OBAMACARE UNCONSTITUTIONAL, TRUMP JUDGE SAYS!
The future of the Affordable Care Act might be hanging in the balance thanks to a federal judge in Texas, but Obamacare coverage isn’t over just yet.
People can still enroll in an Obamacare health insurance plan for 2019, but the last day to sign up is at hand: by midnight Pacific time Saturday or by 3 a.m. Eastern time Sunday.
Until then, you can enroll for coverage by visiting HealthCare.gov here.
U.S. District Judge Reed O’Connor dealt a serious blow to Obamacare on Friday, ruling that the 2010 Affordable Care Act is unconstitutional without the penalties for the law’s individual mandate, the penalty fee on those who chose to remain uninsured that was eliminated as part of the tax-cut law President Donald Trump signed earlier this year.

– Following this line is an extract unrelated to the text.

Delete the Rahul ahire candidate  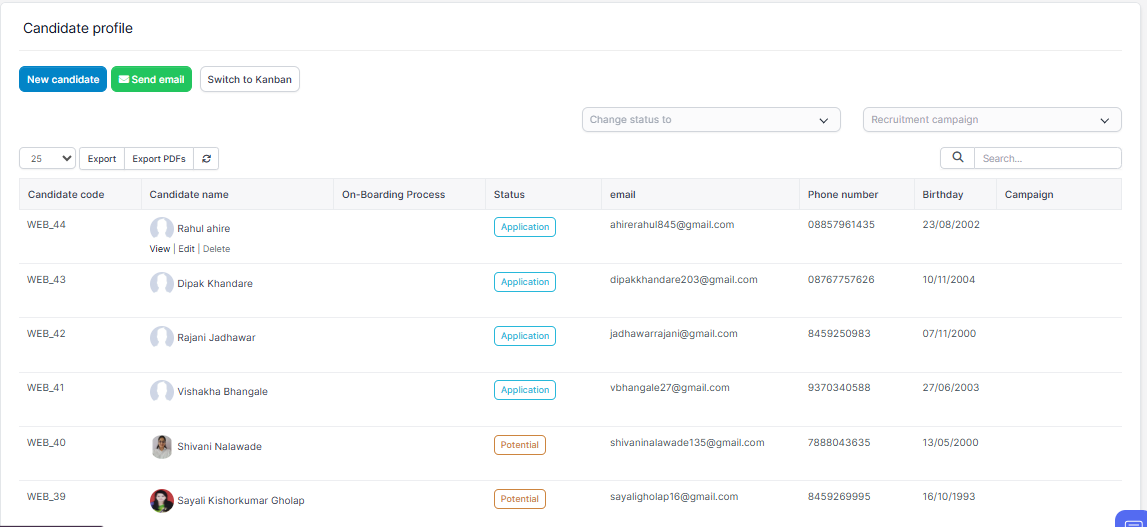coord(216,249)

While O’Connor’s ruling marks an uncertain moment for the millions of people who rely on Obamacare for health insurance coverage, it won’t immediately take effect.
A coalition of Democratic state attorneys has vowed to appeal a late-Friday decision by a federal judge in Texas to strike down the entire ACA, also known as Obamacare, as unconstitutional.
About 11.8 million Americans used Obamacare to enroll in health coverage this year.
Xavier Becerra, attorney general of California, said the ruling was “an assault on 133 million Americans with pre-existing conditions, on the 20 million Americans who rely on the ACA for healthcare, and on America’s faithful progress toward affordable healthcare for all Americans”.
Becerra added Democrats would “continue to fight in court for the health and wellbeing of Americans”.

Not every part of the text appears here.